Dan Applegate

Inverter Driven – What Is An Inverter Driven System?

April 15, 2021

An inverter driven system (with respect to HVAC, because there are many others) is any mechanically compressed system controlled digitally with DC voltage, such that a variable speed compressor is produced, allowing system pressure change to occur at the compressor, not at the evaporator. Such pressure variation in the system at the compressor allows not only for more precise control at the evaporator (read that as a colder evaporator than in fixed speed systems) but to do so more energy efficiently than with fixed speed systems.

Dan Applegate
Dan Applegate

Traditionally with a fixed speed compressor and fixed metering device, as the evaporator loads with additional heat (return air temperature, humidity or airflow increases) the evaporating pressure will increase with additional load. On higher efficiency systems a TEV, or thermostatic expansion valve is used to vary the refrigerant flow to the evaporator. As the evaporator load increases, the TEV responds by opening and allowing more refrigerant to flow, hence maintaining pressure (more or less) at the evaporator. Now the system pressure variation takes place at the TEV, though practically speaking most TEVs have a “range” of about 1-ton beyond the nameplate rating (the bigger ones have a larger range; the smaller ones have less) above which they cannot flow more refrigerant, and below which they cannot accurately control (too low of a pressure drop across the TEV).
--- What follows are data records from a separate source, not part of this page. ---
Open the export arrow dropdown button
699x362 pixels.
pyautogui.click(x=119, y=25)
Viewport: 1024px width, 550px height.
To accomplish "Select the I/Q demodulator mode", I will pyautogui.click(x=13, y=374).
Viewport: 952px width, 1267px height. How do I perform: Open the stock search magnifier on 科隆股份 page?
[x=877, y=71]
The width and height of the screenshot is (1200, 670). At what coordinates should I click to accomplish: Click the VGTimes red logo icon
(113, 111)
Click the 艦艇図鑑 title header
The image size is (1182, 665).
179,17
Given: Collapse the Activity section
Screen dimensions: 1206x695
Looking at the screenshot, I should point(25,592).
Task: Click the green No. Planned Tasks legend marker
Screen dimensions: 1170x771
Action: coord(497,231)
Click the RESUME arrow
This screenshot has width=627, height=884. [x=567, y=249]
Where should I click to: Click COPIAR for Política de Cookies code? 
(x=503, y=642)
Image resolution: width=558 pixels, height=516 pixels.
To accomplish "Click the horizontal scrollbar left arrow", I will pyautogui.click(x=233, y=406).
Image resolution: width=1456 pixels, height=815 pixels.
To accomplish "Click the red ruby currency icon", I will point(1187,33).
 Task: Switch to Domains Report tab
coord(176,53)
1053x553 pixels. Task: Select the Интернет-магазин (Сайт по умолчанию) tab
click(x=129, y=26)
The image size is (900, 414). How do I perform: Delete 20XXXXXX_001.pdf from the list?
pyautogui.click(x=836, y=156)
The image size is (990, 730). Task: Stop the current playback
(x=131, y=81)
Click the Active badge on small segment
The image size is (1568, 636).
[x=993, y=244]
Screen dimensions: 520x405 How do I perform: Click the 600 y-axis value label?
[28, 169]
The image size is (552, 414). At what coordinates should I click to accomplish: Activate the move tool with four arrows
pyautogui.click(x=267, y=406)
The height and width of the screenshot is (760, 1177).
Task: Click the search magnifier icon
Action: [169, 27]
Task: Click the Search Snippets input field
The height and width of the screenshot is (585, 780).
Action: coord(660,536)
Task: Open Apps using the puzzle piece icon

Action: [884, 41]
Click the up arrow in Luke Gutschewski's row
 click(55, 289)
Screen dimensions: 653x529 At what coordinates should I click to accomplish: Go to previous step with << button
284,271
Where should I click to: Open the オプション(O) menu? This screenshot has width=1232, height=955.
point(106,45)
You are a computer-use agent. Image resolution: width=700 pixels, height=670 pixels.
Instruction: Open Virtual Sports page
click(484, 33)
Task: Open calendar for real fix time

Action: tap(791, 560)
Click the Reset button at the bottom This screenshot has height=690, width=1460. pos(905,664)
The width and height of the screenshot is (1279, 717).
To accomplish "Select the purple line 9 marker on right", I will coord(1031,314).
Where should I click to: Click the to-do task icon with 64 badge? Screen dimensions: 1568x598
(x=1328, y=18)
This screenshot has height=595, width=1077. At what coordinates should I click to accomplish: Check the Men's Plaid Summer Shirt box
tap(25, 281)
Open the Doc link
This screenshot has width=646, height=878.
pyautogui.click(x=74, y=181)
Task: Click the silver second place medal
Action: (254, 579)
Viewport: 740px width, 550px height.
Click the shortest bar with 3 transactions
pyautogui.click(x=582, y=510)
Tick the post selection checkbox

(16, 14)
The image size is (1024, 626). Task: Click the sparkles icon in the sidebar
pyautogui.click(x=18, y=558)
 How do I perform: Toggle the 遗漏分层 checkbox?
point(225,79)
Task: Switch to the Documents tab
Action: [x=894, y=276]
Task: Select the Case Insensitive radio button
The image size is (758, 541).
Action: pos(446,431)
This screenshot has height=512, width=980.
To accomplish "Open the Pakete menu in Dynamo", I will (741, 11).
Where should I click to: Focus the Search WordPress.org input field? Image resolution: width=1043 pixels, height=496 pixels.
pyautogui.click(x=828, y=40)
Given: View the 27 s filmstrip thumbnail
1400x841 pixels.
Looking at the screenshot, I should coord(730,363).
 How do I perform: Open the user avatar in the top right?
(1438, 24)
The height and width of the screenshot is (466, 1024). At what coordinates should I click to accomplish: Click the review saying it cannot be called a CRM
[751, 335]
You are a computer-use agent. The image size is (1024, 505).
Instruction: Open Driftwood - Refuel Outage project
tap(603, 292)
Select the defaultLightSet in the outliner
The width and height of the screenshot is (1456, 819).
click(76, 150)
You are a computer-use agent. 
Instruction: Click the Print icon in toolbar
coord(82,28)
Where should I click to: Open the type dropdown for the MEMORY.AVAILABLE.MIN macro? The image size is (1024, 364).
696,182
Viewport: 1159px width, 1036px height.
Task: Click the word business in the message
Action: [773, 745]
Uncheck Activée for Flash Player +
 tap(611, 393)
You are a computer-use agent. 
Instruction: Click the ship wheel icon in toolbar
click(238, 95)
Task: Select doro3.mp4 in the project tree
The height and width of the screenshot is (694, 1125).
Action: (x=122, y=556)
Though the refrigerant is better controlled by the variable metering device (TEV) than with a fixed metering device (such as a piston, variator, accurator, etc) the system as a whole is yet relegated to a fixed capacity due to a fixed speed compressor. The typical air conditioning system has a contactor controlled by 24v. circuit through the thermostat. On a call for cooling, the 24v. circuit is closed, energizing a coil in the outdoor unit contactor, the contact closes, the line voltage circuit is made to the compressor which comes on, full speed, at one fixed speed where it remains until the call is satisfied and the control circuit broken.

The inverter-driven system, though having the same goal as the fixed-speed system (i.e.: removal of heat, both latent and sensible) does so much differently, much more efficiently, more quietly and with much better performance (colder evaporator, greater latent heat removal) than the fixed speed system it replaces. The inverter system does not have a contactor, but instead converts 240v. AC to 340VDC (incoming voltage x 1.414 = DC voltage). That voltage is then “inverted”, or reformed back into a 3-phase sine wave that can be sent in very small increments called “hertz” (one cycle per second = one rps, or revolution per second of compressor crankshaft speed). As this now digital signal is fed to the compressor, one hertz at a time, the compressor can ramp up or down as needed.

The converter/inverter system begins at the circuit board with a variable voltage output, but not just to a variable speed compressor, but also to an EEV, the metering device with replaces the TEV. The electronic expansion valve is not unlike a stepper motor, powered by DC voltage. As such it can have a much greater range of operation than the TEV, allowing not only for more precise control at lower capacities, but in conjunction with a variable speed compressor, can provide a much greater refrigerant flow when higher capacities are needed (such as in heat pump applications).

Yes, the Inverter System involves an IPM and electronics (we’ll go deeper into the IPM, PCB, fault codes, ECM motors and more later), but it works in unison with a digital compressor to provide a soft start-up, quiet operation and it uses only the energy it needs (unlike a fixed speed, fully on or fully off motor/compressor). More importantly though, because the compressor is variable speed, and because the EEV is electronically modulated and can operate over a broad range of capacity, the system becomes, in fact, a variable refrigerant flow system and that variable flow can be controlled to make the indoor coil very cold. Much colder than a typical fixed speed system and certainly much more able to remove latent heat. The inverter driven system is just that: a system of inverter, compressor and EEV working in unison to provide the new wave in direct expansion heating and cooling.

Dan Applegate is a DFS/VRF National Trainer and a Senior Product Specialist.